Throughout Scripture, the theme of knowing God recurs as central to salvation and discipleship. In the Old Testament, God's complaint against Israel often centered on their failure to truly know him despite outward rituals. Jesus echoes this by emphasizing relational knowledge over mere acknowledgment or miraculous attestation. The one who enters the kingdom is described simply as the one who does the will of the Father. This doing is comprehensive, encompassing the whole of life in conformity to God's revealed purposes. It aligns with the broader teaching of the Sermon on the Mount, where righteousness exceeds that of the scribes and Pharisees not through greater external rigor but through heart-level transformation that produces integrity, mercy, purity, and peacemaking.

The warning here is directed particularly at those who presume upon religious privilege or spiritual giftedness.

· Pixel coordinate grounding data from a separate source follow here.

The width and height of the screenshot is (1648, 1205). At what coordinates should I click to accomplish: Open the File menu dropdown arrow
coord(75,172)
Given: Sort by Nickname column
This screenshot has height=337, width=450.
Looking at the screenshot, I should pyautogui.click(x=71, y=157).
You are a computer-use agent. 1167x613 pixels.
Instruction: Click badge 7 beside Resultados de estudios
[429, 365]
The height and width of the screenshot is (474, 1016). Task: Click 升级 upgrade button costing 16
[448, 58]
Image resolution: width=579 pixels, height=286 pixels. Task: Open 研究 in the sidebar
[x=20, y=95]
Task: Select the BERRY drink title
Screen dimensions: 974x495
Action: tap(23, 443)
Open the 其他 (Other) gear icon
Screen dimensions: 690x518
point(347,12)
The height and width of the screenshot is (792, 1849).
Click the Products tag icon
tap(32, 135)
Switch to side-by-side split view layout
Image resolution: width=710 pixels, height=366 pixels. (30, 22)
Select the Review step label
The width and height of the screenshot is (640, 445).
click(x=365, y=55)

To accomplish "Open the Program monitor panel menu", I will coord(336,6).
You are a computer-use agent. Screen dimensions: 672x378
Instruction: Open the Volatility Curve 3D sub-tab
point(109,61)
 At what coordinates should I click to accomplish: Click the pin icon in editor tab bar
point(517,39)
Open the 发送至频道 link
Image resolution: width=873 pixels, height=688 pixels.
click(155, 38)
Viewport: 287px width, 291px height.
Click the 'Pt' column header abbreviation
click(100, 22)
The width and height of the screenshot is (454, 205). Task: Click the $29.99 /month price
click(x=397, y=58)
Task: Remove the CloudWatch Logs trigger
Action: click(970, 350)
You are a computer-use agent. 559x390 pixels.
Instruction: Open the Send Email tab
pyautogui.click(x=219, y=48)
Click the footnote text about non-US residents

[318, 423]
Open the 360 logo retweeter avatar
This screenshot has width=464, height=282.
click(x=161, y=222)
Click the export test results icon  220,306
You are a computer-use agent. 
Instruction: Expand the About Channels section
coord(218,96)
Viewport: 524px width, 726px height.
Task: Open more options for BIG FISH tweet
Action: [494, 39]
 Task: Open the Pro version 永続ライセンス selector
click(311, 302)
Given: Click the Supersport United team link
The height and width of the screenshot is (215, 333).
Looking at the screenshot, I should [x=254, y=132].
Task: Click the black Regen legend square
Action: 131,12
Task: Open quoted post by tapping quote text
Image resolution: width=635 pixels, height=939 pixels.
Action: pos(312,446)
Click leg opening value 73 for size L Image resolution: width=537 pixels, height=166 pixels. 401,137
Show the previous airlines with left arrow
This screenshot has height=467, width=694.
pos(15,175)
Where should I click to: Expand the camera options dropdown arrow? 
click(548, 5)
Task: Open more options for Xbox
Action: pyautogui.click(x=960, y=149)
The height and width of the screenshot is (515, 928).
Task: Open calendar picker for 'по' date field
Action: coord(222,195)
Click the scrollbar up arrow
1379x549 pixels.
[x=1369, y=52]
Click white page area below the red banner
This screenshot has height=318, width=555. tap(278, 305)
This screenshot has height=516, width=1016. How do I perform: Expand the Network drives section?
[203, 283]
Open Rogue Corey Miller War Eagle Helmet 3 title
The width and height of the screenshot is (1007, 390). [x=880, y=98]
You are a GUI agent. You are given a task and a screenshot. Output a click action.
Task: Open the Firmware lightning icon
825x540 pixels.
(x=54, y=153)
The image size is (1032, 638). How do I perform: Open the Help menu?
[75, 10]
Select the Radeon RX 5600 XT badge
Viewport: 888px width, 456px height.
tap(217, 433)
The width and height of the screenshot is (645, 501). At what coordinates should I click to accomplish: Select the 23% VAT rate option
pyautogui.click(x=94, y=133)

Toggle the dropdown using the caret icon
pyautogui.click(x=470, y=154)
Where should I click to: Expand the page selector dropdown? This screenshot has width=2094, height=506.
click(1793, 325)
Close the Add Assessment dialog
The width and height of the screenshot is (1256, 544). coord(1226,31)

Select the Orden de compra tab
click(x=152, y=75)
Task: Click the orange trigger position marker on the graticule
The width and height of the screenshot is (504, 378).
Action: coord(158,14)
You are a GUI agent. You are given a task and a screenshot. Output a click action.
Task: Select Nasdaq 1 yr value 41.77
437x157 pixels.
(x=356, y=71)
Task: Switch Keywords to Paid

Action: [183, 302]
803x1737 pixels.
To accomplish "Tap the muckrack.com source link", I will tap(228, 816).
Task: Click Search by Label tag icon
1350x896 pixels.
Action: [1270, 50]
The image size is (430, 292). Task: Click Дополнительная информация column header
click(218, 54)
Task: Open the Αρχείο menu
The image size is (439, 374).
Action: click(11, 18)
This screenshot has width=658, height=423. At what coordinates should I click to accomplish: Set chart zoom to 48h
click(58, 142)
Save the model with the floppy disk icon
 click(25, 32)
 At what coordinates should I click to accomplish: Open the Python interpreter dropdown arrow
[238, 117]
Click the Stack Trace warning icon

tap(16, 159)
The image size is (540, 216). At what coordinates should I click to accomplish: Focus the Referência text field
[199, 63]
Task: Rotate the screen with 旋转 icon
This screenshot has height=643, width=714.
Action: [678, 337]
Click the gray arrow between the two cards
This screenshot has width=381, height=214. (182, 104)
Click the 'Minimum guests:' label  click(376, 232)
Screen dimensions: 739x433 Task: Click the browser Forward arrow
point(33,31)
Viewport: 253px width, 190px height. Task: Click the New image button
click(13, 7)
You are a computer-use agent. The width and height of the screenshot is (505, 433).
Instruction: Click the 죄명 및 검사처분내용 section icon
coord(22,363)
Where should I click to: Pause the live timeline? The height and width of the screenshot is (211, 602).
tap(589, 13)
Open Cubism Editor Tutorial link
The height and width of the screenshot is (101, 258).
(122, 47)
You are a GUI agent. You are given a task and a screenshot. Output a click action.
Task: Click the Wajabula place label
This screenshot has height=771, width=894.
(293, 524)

It cautions against self-deception, where impressive ministry becomes a substitute for personal surrender. True entrance into the kingdom rests not on what one accomplishes in Jesus' name but on whether one's life reflects the obedient trust that flows from being known by him. This knowing is reciprocal: as disciples abide in Christ and his words abide in them, they come to know him deeply, and he knows them as his own.

The passage culminates the warnings of the Sermon on the Mount about false paths—wide gates, false prophets, and superficial foundations. It calls for sober self-examination: not merely what is professed or performed, but whether the life as a whole submits to the Father's will. Those who hear these words and respond with repentance and faith find assurance not in their own achievements but in the grace that enables genuine obedience. The kingdom belongs to those whose lives, empowered by the Spirit, bear consistent witness to the lordship they confess. In this way, the solemn declaration of Jesus becomes both a sobering caution and an invitation to pursue the authentic relationship that alone secures eternal life.